No managerial or confidential employee, as determined pursuant to subdivision seven of section two hundred one of this article, shall hold office in or be a member of any employee organization which is or seeks to become pursuant to this article the certified or recognized representative of the public employees employed by the public employer of such managerial or confidential employee.
[Amended effective April 12, 2019 by L. 2019 Ch 56, Part DD; underlined- italicized material is new]
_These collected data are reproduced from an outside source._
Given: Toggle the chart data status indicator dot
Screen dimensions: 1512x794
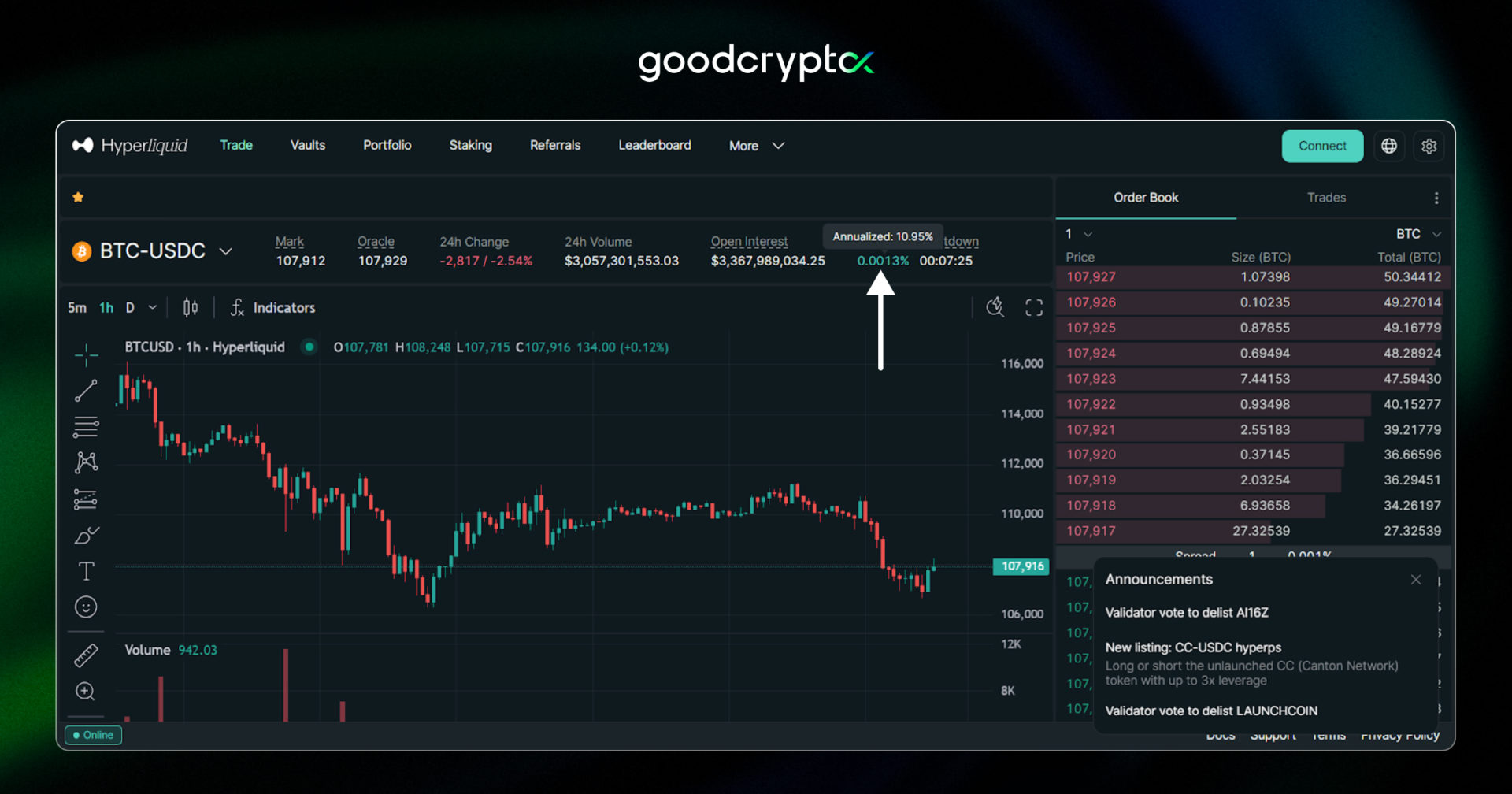Looking at the screenshot, I should coord(309,347).
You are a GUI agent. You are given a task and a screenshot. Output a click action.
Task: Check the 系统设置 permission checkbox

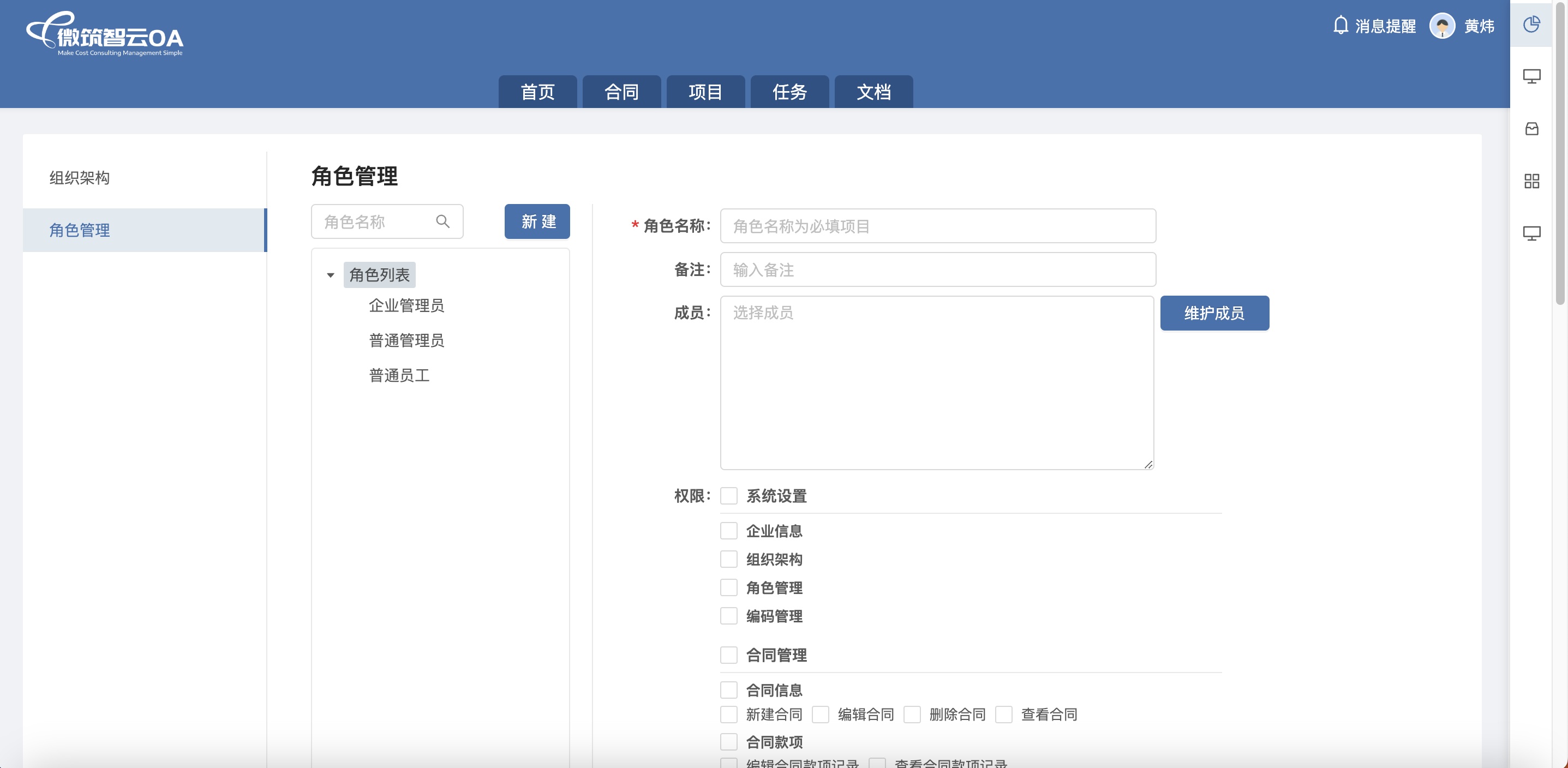click(x=728, y=496)
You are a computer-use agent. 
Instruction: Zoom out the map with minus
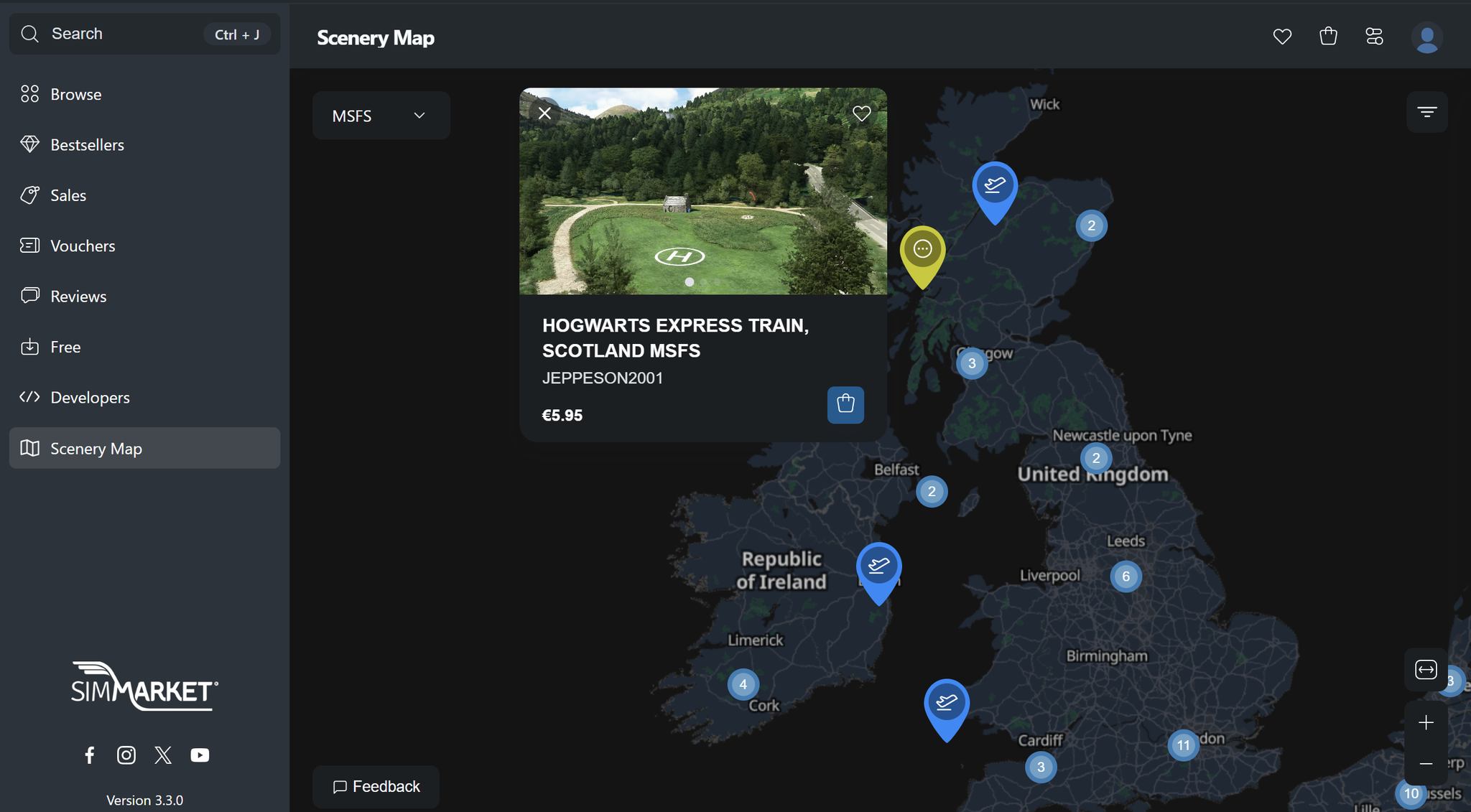click(1426, 764)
1. Notwithstanding any other law to the contrary, any public employer, any employee organization, the comptroller and the board, or any of their employees or agents, shall not be liable for, and shall have a complete defense to, any claims or actions under the laws of this state for requiring, deducting, receiving, or retaining agency shop fee deductions from public employees, and current or former public employees shall not have standing to pursue these claims or actions, if the fees were permitted or mandated at the time under the laws of this state then in force and paid, through payroll deduction or otherwise, prior to June twenty-seventh, two thousand eighteen.
2.This section shall apply to claims and actions pending or filed on or after June twenty-seventh, two thousand eighteen.
3.The enactment of this section shall not be interpreted to create the inference that any relief made unavailable by this section would otherwise be available.